Keine Erinnerung mehr

Eine wirkliche Erinnerung an jene Nacht hat der Montagehelfer nicht. Er weiß noch, dass er mittags auf einem Grillfest war und dort mit dem Trinken begann, er weiß noch, dass er anschließend im Highway Man weitergefeiert und getrunken hat und er weiß, dass er am nächsten Tag in der Ausnüchterungszelle aufgewacht ist. Was sich dazwischen ereignete, konnten die beiden Beamten dafür umso genauer schildern. Demnach haben sich ab 1.35 Uhr unschöne Szenen abgespielt.

Aufs Übleste beschimpft

Die beiden Beamten stehen nach einem Einsatz mit ihrem Streifenwagen auf einem Parkplatz an der Volksbank, als hinter einer Hecke plötzlich der Angeklagte mit seinem Rad auftaucht, wie aus dem Nichts gegen den Kotflügel knallt und stürzt. Danach sei er zunächst ruhig gewesen, berichtet die 22-jährige Polizeikommissarin, die im Streifenwagen saß, vor Gericht.

„Wir haben uns um ihn gekümmert und sichergestellt, dass er sich nicht verletzt hat.“ Anhand seiner Fahne und seiner verwaschenen Aussprache ist den beiden Beamten schnell klar, dass der Mann volltrunken ist. Er muss mit zur Blutprobe. Auf dem Weg nach Meschede wird der Bestwiger dann aggressiv - er beschimpft die 22-Jährige und ihren 45-jährigen Kollegen aufs Übelste.

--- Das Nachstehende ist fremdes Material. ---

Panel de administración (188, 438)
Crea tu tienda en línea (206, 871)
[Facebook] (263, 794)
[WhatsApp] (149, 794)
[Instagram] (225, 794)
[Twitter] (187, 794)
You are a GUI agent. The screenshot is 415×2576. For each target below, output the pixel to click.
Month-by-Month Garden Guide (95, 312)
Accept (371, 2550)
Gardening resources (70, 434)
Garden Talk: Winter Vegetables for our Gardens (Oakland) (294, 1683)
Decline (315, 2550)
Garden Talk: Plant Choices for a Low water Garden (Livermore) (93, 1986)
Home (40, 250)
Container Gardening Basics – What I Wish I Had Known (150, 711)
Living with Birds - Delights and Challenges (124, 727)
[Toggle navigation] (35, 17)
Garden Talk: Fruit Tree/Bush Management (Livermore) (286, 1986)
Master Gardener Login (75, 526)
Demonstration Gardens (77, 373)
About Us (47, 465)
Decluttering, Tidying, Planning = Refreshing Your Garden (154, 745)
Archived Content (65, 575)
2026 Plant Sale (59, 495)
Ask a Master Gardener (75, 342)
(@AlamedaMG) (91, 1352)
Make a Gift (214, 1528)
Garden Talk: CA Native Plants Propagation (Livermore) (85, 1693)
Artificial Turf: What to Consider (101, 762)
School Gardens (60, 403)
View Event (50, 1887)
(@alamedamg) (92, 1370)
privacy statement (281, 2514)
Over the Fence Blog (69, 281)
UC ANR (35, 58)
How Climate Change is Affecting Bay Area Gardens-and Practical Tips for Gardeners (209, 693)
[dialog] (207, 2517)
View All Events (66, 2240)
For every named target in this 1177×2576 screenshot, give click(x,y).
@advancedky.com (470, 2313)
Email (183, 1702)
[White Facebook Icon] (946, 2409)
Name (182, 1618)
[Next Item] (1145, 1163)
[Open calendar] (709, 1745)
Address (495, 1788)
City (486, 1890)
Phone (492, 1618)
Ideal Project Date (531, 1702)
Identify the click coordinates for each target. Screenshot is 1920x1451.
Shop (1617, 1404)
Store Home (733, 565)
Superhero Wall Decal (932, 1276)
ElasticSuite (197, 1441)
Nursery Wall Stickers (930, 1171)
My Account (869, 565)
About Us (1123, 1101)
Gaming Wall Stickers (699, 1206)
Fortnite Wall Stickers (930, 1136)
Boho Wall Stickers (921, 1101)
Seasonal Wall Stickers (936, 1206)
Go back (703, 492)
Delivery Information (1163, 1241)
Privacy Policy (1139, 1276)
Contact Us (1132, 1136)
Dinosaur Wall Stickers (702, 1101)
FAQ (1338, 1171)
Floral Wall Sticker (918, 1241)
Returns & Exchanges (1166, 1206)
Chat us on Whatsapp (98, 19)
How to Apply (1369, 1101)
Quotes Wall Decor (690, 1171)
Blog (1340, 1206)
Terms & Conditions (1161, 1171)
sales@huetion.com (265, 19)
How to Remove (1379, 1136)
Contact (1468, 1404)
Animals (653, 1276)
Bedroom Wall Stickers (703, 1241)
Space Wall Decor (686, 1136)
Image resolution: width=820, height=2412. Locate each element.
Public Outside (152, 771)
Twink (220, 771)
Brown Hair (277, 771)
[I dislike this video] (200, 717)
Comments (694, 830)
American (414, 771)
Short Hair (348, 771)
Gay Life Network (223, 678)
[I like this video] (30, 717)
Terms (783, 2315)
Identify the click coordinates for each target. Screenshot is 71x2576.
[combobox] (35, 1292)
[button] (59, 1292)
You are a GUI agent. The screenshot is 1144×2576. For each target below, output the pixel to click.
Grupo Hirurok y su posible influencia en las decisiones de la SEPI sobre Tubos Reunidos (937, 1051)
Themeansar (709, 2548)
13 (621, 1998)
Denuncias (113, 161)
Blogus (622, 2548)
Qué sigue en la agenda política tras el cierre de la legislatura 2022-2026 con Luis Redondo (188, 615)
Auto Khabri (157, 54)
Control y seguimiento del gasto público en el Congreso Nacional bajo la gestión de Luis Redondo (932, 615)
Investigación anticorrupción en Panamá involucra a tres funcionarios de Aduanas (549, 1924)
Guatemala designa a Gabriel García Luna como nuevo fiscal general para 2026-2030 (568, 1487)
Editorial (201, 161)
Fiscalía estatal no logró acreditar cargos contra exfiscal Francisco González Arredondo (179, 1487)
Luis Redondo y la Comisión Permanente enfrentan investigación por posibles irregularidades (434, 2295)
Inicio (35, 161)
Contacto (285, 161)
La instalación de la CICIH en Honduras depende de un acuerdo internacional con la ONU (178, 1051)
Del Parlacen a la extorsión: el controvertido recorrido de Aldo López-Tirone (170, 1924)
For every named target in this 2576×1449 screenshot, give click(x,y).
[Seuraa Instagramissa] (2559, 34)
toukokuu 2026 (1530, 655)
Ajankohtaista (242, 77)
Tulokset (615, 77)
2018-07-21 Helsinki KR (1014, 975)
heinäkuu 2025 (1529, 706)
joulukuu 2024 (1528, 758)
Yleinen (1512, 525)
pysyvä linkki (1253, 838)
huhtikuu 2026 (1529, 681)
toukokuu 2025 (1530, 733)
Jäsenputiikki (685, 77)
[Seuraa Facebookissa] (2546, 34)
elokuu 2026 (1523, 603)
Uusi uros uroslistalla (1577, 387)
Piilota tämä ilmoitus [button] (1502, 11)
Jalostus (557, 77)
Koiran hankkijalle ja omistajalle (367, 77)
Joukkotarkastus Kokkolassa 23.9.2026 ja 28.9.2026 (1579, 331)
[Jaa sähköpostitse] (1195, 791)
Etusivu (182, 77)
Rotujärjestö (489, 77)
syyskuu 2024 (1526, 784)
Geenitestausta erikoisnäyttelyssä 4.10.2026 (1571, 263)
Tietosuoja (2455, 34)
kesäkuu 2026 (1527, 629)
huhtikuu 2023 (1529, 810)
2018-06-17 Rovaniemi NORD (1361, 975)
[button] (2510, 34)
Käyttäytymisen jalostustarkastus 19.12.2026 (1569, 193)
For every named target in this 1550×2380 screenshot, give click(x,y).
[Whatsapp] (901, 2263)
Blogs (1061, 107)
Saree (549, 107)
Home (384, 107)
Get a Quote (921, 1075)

Mann droht Beamte zu bespucken

Auf der Wache baut er sich immer wieder mit Fäusten drohend vor den Beamten auf. Auch bespucken will er sie. „Ich habe ihm gesagt, wenn er das macht, bekommt er ein Problem“, schildert der 45-Jährige. Daraufhin habe der Mann immer wieder angedeutet zu spucken - getan habe er es aber nicht. Nur unter Anwendung körperlicher Gewalt sei es möglich gewesen, ihm eine Blutprobe zu entnehmen. Mehrfach habe er die Arme des Arztes weggeschlagen. Auch bei der notwendigen Durchsuchung vor der Unterbringung in der Ausnüchterungszelle sperrt sich der Mann und droht wieder mit den Fäusten. „Aber so voll wie er war, hat er es nicht mehr auf die Kette bekommen“, berichtet der 45-jährige Beamte. Erst als der Mann seine Zelle bezieht herrscht Ruhe.

Kleinlaut entschuldigt

Kleinlaut entschuldigte sich der 37-Jährige während des Prozesses noch einmal bei den Beamten für sein Verhalten in jener Nacht. Eine Entschuldigung unmittelbar nach dem Vorfall hatten sie nicht annehmen wollen. Diesmal tun sie es. Allerdings nicht ohne Mahnung: „Sie haben den Dienstbetrieb erheblich gestört, so verhält man sich einfach nicht“, sagt der 45-Jährige.

Wegen Trunkenheit im Straßenverkehr und Widerstand gegen Vollstreckungsbeamte wurde der Bestwiger zu einer Geldstrafe von 1600 Euro verurteilt. Was seine Fahrerlaubnis angeht, werde er Post von der Straßenverkehrsbehörde erhalten, kündigte Richterin Christina Sellmann bereits an.

Absolute Fahruntüchtigkeit

Wer betrunken Fahrrad fährt und dabei mit 1,6 Promille Alkohol oder mehr erwischt wird, kann den Pkw-Führerschein verlieren. Dabei ist es völlig egal, ob andere Verkehrsteilnehmer gefährdet wurden oder nicht.

Für Radfahrer wird eine absolute Fahruntüchtigkeit ab 1,6 Promille angenommen.

Der Führerschein wird nicht sofort eingezogen.

Nach einem Urteil des Bundesverwaltungsgerichts gibt es die Möglichkeit, die Eignung zur Führung eines Kraftfahrzeugs
bei einer kostspieligen Medizinisch-Psychologischen Untersuchung (MPU) unter Beweis zu stellen.